“Here comes sample of our work,” said Tammy, nodding toward the tunnel. “Poor Joey! Has to use tuh prod to start him with each load now.”
A grating, shuffling sound now came from the mouth of the tunnel. Following it appeared the head of a man. And Reivers needed only one glance at the emaciated countenance to know that he was looking upon the father of Hattie MacGregor.
“Giddap, Scotch jackass!” roared Moir in great good humour. “Pull it out o’ there. That’s tuh horse. Pull!”
The man came painfully, an inch at a time, out of the pit, and looked across the creek at Shanty Moir. Behind him there dragged a rough wooden sledge loaded with lumps of earth. The man was hitched to this load by a harness of straps that held his arms helpless against his sides. No strait-jacket ever held its victim more utterly helpless than the contrivance which now held James MacGregor in toils as a beast of burden. A contrivance of straps about the ankles held his legs close together.
So short were the traces by which the sledge was drawn that MacGregor could not have stood upright without having lifted the heavy load a foot or more from the ground. He made no attempt to stand so, but hung half-bowed against the harness, his eyes gleaming through the matted red hair over his brows straight at Shanty Moir.
It was the eyes that drew and held Reivers’ attention to the face, rather than to the man’s terrible situation. James MacGregor, helpless beast of burden to his tormentors that he was, was not beaten. The same clean-cut nose, mouth and chin that Reivers remembered so well in the daughter were apparent in the father’s pain-marked face.
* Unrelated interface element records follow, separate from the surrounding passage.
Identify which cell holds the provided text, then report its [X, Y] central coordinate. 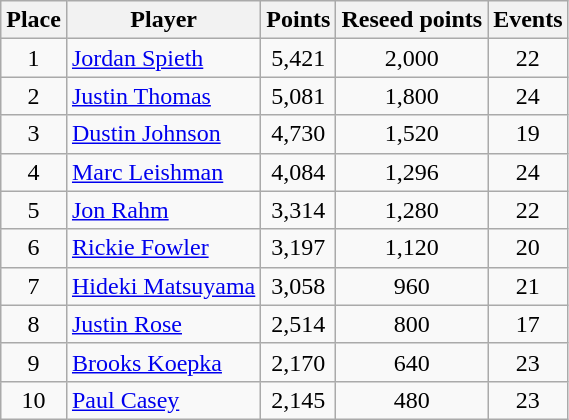
1,280 [412, 210]
8 [34, 324]
6 [34, 248]
4,084 [298, 172]
960 [412, 286]
Marc Leishman [163, 172]
Dustin Johnson [163, 134]
3,314 [298, 210]
640 [412, 362]
Jordan Spieth [163, 58]
20 [528, 248]
5 [34, 210]
7 [34, 286]
Paul Casey [163, 400]
Reseed points [412, 20]
21 [528, 286]
800 [412, 324]
1,120 [412, 248]
Player [163, 20]
3,197 [298, 248]
1 [34, 58]
Justin Thomas [163, 96]
5,081 [298, 96]
Rickie Fowler [163, 248]
1,520 [412, 134]
1,800 [412, 96]
5,421 [298, 58]
Events [528, 20]
3,058 [298, 286]
19 [528, 134]
3 [34, 134]
1,296 [412, 172]
Place [34, 20]
2,514 [298, 324]
2,145 [298, 400]
4,730 [298, 134]
Brooks Koepka [163, 362]
2 [34, 96]
2,000 [412, 58]
Points [298, 20]
17 [528, 324]
480 [412, 400]
9 [34, 362]
4 [34, 172]
Justin Rose [163, 324]
2,170 [298, 362]
10 [34, 400]
Jon Rahm [163, 210]
Hideki Matsuyama [163, 286]
Locate the cell with the specified text and output its (X, Y) center coordinate. 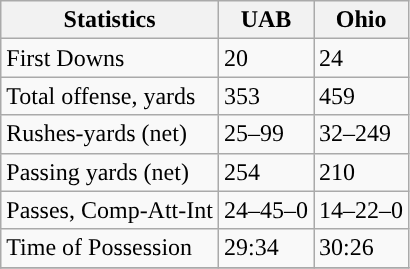
Passes, Comp-Att-Int (110, 210)
Time of Possession (110, 248)
Ohio (362, 20)
24 (362, 58)
29:34 (266, 248)
353 (266, 96)
25–99 (266, 134)
459 (362, 96)
14–22–0 (362, 210)
UAB (266, 20)
210 (362, 172)
Passing yards (net) (110, 172)
254 (266, 172)
30:26 (362, 248)
24–45–0 (266, 210)
20 (266, 58)
Total offense, yards (110, 96)
32–249 (362, 134)
First Downs (110, 58)
Rushes-yards (net) (110, 134)
Statistics (110, 20)
Capture the cell that displays the provided text and extract its [x, y] central coordinate. 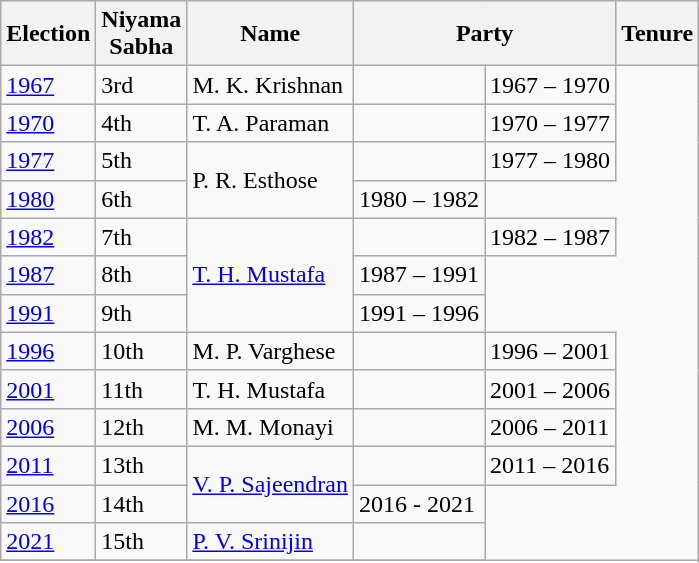
7th [142, 237]
2011 – 2016 [550, 465]
1977 [48, 161]
1980 [48, 199]
M. K. Krishnan [270, 85]
2021 [48, 542]
3rd [142, 85]
M. P. Varghese [270, 351]
8th [142, 275]
10th [142, 351]
P. V. Srinijin [270, 542]
1987 [48, 275]
Party [484, 34]
2016 - 2021 [418, 503]
1977 – 1980 [550, 161]
1991 – 1996 [418, 313]
1982 – 1987 [550, 237]
1970 [48, 123]
9th [142, 313]
Election [48, 34]
V. P. Sajeendran [270, 484]
6th [142, 199]
14th [142, 503]
1970 – 1977 [550, 123]
1980 – 1982 [418, 199]
T. A. Paraman [270, 123]
5th [142, 161]
2001 – 2006 [550, 389]
15th [142, 542]
2011 [48, 465]
12th [142, 427]
NiyamaSabha [142, 34]
1996 – 2001 [550, 351]
11th [142, 389]
1991 [48, 313]
4th [142, 123]
2016 [48, 503]
Name [270, 34]
2001 [48, 389]
P. R. Esthose [270, 180]
M. M. Monayi [270, 427]
2006 [48, 427]
1967 [48, 85]
1967 – 1970 [550, 85]
13th [142, 465]
1996 [48, 351]
Tenure [658, 34]
1987 – 1991 [418, 275]
1982 [48, 237]
2006 – 2011 [550, 427]
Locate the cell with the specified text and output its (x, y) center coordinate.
The eyes gleamed defiance. And they were wide and grey, Reivers saw, the same as the eyes that haunted him in memory’s pictures of the girl who had not feared his glance.
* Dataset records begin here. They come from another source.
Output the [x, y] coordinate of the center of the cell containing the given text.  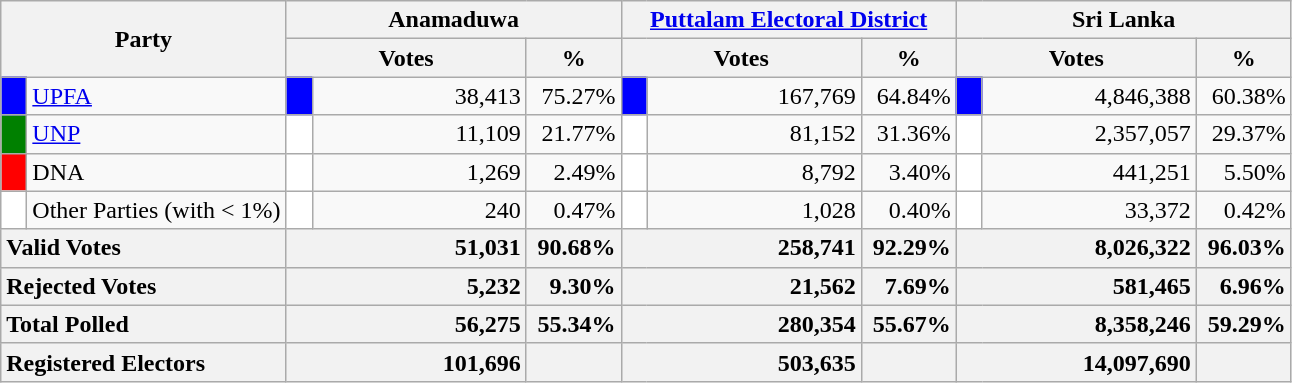
1,269 [419, 172]
55.67% [908, 324]
Total Polled [144, 324]
Party [144, 39]
DNA [156, 172]
96.03% [1244, 248]
33,372 [1089, 210]
Valid Votes [144, 248]
258,741 [741, 248]
240 [419, 210]
14,097,690 [1076, 362]
581,465 [1076, 286]
UPFA [156, 96]
8,358,246 [1076, 324]
64.84% [908, 96]
Puttalam Electoral District [788, 20]
9.30% [574, 286]
5,232 [406, 286]
92.29% [908, 248]
21,562 [741, 286]
56,275 [406, 324]
2,357,057 [1089, 134]
59.29% [1244, 324]
55.34% [574, 324]
51,031 [406, 248]
Rejected Votes [144, 286]
5.50% [1244, 172]
0.42% [1244, 210]
8,792 [754, 172]
441,251 [1089, 172]
UNP [156, 134]
6.96% [1244, 286]
2.49% [574, 172]
503,635 [741, 362]
3.40% [908, 172]
21.77% [574, 134]
29.37% [1244, 134]
101,696 [406, 362]
60.38% [1244, 96]
0.47% [574, 210]
Registered Electors [144, 362]
31.36% [908, 134]
7.69% [908, 286]
81,152 [754, 134]
280,354 [741, 324]
Other Parties (with < 1%) [156, 210]
Anamaduwa [454, 20]
167,769 [754, 96]
0.40% [908, 210]
38,413 [419, 96]
Sri Lanka [1124, 20]
8,026,322 [1076, 248]
75.27% [574, 96]
90.68% [574, 248]
11,109 [419, 134]
1,028 [754, 210]
4,846,388 [1089, 96]
Scan for the cell matching the given text and deliver its (x, y) coordinate at center. 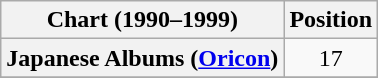
Chart (1990–1999) (142, 20)
Position (331, 20)
17 (331, 58)
Japanese Albums (Oricon) (142, 58)
Identify which cell holds the provided text, then report its (X, Y) central coordinate. 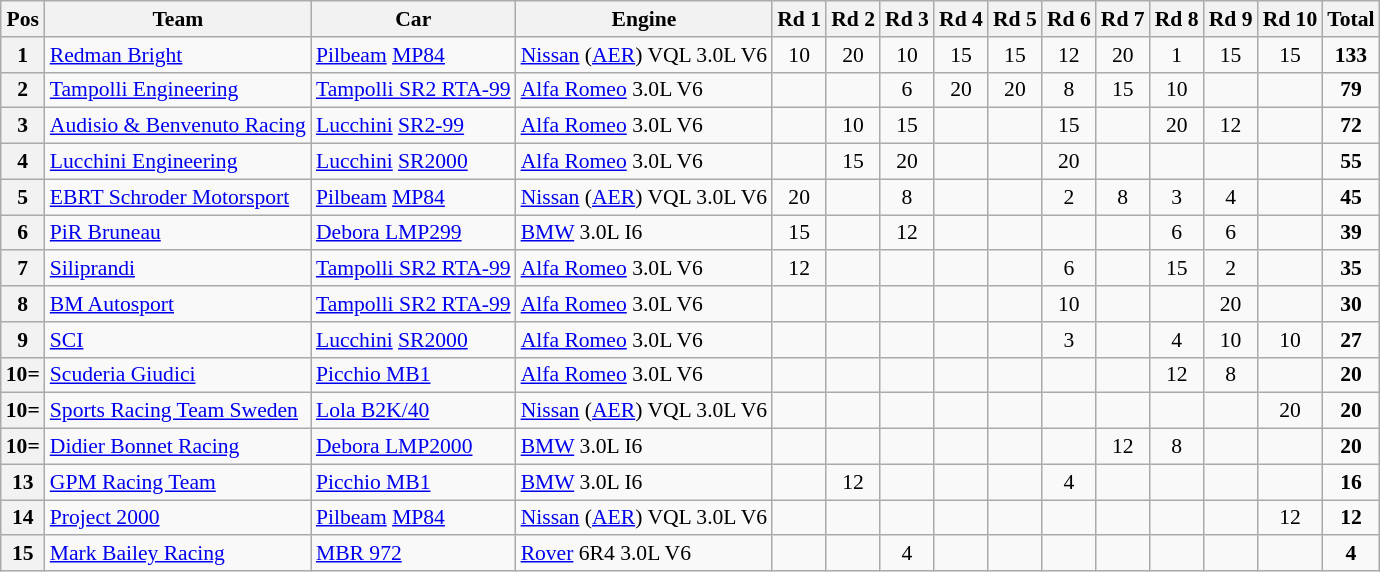
Rd 4 (961, 19)
Didier Bonnet Racing (178, 447)
SCI (178, 340)
Debora LMP2000 (414, 447)
EBRT Schroder Motorsport (178, 197)
Rd 7 (1123, 19)
16 (1350, 482)
Audisio & Benvenuto Racing (178, 126)
133 (1350, 55)
Pos (23, 19)
GPM Racing Team (178, 482)
Project 2000 (178, 518)
13 (23, 482)
Debora LMP299 (414, 233)
Lucchini Engineering (178, 162)
Rd 5 (1015, 19)
9 (23, 340)
79 (1350, 90)
30 (1350, 304)
Rd 6 (1069, 19)
Rd 2 (853, 19)
72 (1350, 126)
Lola B2K/40 (414, 411)
MBR 972 (414, 554)
Tampolli Engineering (178, 90)
14 (23, 518)
27 (1350, 340)
35 (1350, 269)
45 (1350, 197)
Rd 1 (799, 19)
Scuderia Giudici (178, 375)
Rd 8 (1177, 19)
Mark Bailey Racing (178, 554)
Siliprandi (178, 269)
Rd 10 (1290, 19)
Rover 6R4 3.0L V6 (644, 554)
5 (23, 197)
55 (1350, 162)
Rd 3 (907, 19)
Engine (644, 19)
Sports Racing Team Sweden (178, 411)
7 (23, 269)
Lucchini SR2-99 (414, 126)
Rd 9 (1231, 19)
Redman Bright (178, 55)
PiR Bruneau (178, 233)
39 (1350, 233)
Team (178, 19)
BM Autosport (178, 304)
Total (1350, 19)
Car (414, 19)
Return the (x, y) coordinate for the center point of the cell that contains the specified text.  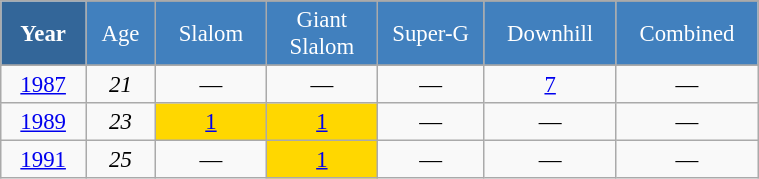
1987 (44, 85)
Super-G (430, 34)
25 (121, 160)
1989 (44, 122)
Year (44, 34)
1991 (44, 160)
Age (121, 34)
GiantSlalom (322, 34)
21 (121, 85)
7 (550, 85)
Slalom (212, 34)
Downhill (550, 34)
23 (121, 122)
Combined (686, 34)
Provide the (x, y) coordinate of the cell's center where the given text is located.  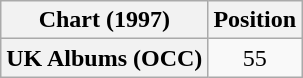
55 (255, 58)
Position (255, 20)
Chart (1997) (104, 20)
UK Albums (OCC) (104, 58)
Scan for the cell matching the given text and deliver its (X, Y) coordinate at center. 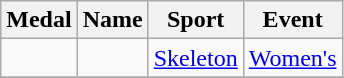
Name (112, 20)
Women's (292, 58)
Sport (196, 20)
Event (292, 20)
Skeleton (196, 58)
Medal (39, 20)
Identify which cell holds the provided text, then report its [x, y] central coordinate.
“Shanty Moir,” spoke MacGregor in a voice weak but firm, “when the devil made you he cursed his own work. He cursed you as a misbegotten thing not fit for hell. The gut-eating wolverine is a brave beast compared to you. Skunks would run from your company. You think you have done big work. You fool! You cannot rob me of what belongs to me and mine; you cannot kill me. As sure as there is a God in Heaven, He will let me or mine kill you with bare hands.”
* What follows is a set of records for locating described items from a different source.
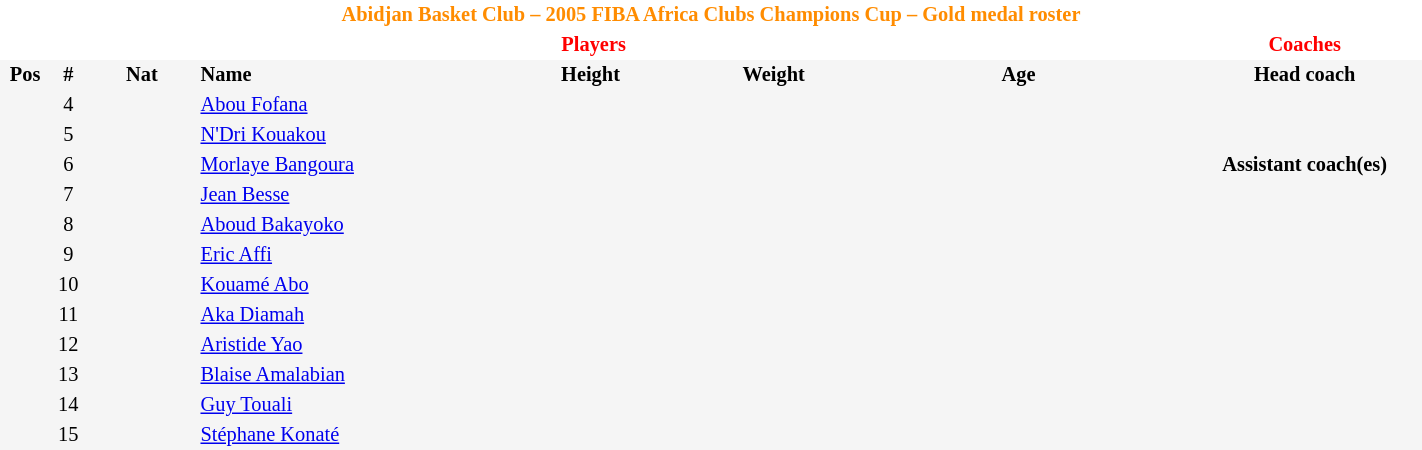
Height [591, 75]
12 [68, 345]
8 [68, 225]
Kouamé Abo [340, 285]
Abidjan Basket Club – 2005 FIBA Africa Clubs Champions Cup – Gold medal roster [711, 15]
Eric Affi [340, 255]
Jean Besse [340, 195]
10 [68, 285]
Nat [142, 75]
Assistant coach(es) [1304, 165]
Aboud Bakayoko [340, 225]
Pos [25, 75]
11 [68, 315]
Blaise Amalabian [340, 375]
Weight [774, 75]
7 [68, 195]
15 [68, 435]
Aristide Yao [340, 345]
Name [340, 75]
Abou Fofana [340, 105]
Aka Diamah [340, 315]
Coaches [1304, 45]
Head coach [1304, 75]
N'Dri Kouakou [340, 135]
Guy Touali [340, 405]
Morlaye Bangoura [340, 165]
Age [1019, 75]
Stéphane Konaté [340, 435]
6 [68, 165]
9 [68, 255]
14 [68, 405]
4 [68, 105]
Players [594, 45]
# [68, 75]
5 [68, 135]
13 [68, 375]
Identify which cell holds the provided text, then report its [X, Y] central coordinate. 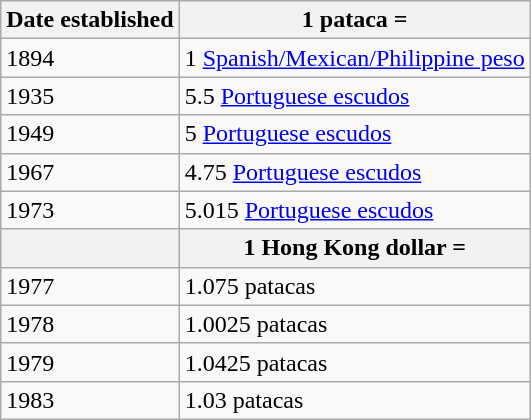
5.015 Portuguese escudos [354, 210]
1967 [90, 172]
1.0025 patacas [354, 324]
1978 [90, 324]
1.0425 patacas [354, 362]
1935 [90, 96]
1 Spanish/Mexican/Philippine peso [354, 58]
1983 [90, 400]
1949 [90, 134]
5.5 Portuguese escudos [354, 96]
1973 [90, 210]
1894 [90, 58]
5 Portuguese escudos [354, 134]
1 pataca = [354, 20]
1.075 patacas [354, 286]
1 Hong Kong dollar = [354, 248]
1977 [90, 286]
4.75 Portuguese escudos [354, 172]
Date established [90, 20]
1.03 patacas [354, 400]
1979 [90, 362]
From the cell containing the given text, extract its center point as (X, Y) coordinate. 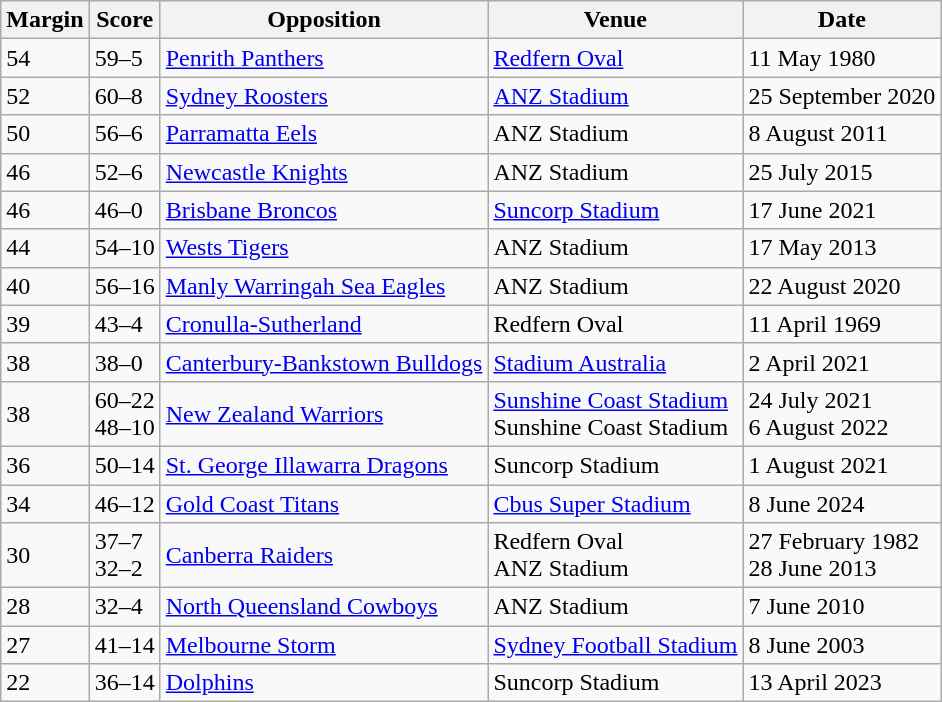
38–0 (124, 362)
22 August 2020 (842, 286)
Sydney Football Stadium (616, 645)
43–4 (124, 324)
52 (45, 96)
1 August 2021 (842, 465)
37–732–2 (124, 556)
11 May 1980 (842, 58)
2 April 2021 (842, 362)
54–10 (124, 248)
32–4 (124, 607)
41–14 (124, 645)
7 June 2010 (842, 607)
Sunshine Coast StadiumSunshine Coast Stadium (616, 414)
8 August 2011 (842, 134)
New Zealand Warriors (324, 414)
8 June 2024 (842, 503)
Melbourne Storm (324, 645)
Gold Coast Titans (324, 503)
Cronulla-Sutherland (324, 324)
30 (45, 556)
Canberra Raiders (324, 556)
46–0 (124, 210)
St. George Illawarra Dragons (324, 465)
Cbus Super Stadium (616, 503)
Manly Warringah Sea Eagles (324, 286)
North Queensland Cowboys (324, 607)
52–6 (124, 172)
39 (45, 324)
59–5 (124, 58)
Venue (616, 20)
60–8 (124, 96)
27 (45, 645)
56–16 (124, 286)
24 July 20216 August 2022 (842, 414)
40 (45, 286)
Opposition (324, 20)
54 (45, 58)
44 (45, 248)
Redfern OvalANZ Stadium (616, 556)
Newcastle Knights (324, 172)
Wests Tigers (324, 248)
Brisbane Broncos (324, 210)
Score (124, 20)
36–14 (124, 683)
27 February 198228 June 2013 (842, 556)
Date (842, 20)
34 (45, 503)
50 (45, 134)
11 April 1969 (842, 324)
Parramatta Eels (324, 134)
Canterbury-Bankstown Bulldogs (324, 362)
Sydney Roosters (324, 96)
17 May 2013 (842, 248)
56–6 (124, 134)
25 September 2020 (842, 96)
22 (45, 683)
46–12 (124, 503)
28 (45, 607)
36 (45, 465)
60–2248–10 (124, 414)
17 June 2021 (842, 210)
Penrith Panthers (324, 58)
Dolphins (324, 683)
Margin (45, 20)
8 June 2003 (842, 645)
13 April 2023 (842, 683)
Stadium Australia (616, 362)
25 July 2015 (842, 172)
50–14 (124, 465)
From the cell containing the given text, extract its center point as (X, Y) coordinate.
Moir and his man laughed in weary fashion, as if this speech were old to them, and Reivers was amazed at an impulse within him to throw himself at Shanty Moir’s throat. He joined foolishly in the laughter to hide his confusion. What had he to do with such impulses? What business had he having any feeling for the poor enslaved man before him? He had come to Moir’s camp for one purpose: to get the gold mined there, to get a new start in life. Was it possible that he was growing weak enough to experience the feeling of pity, the impulse to help the helpless? Nonsense! He laughed loudly. His plan was one in which silly impulses of this nature had no part, and he would go through with it to the end.
“Well brayed, Scots jackass,” said the man at the thawing-pan casually. “Now pull tuh load over here. Giddap-pull!”
MacGregor leaned weakly against the harness, but the sledge had lodged and his depleted strength was insufficient to budge it.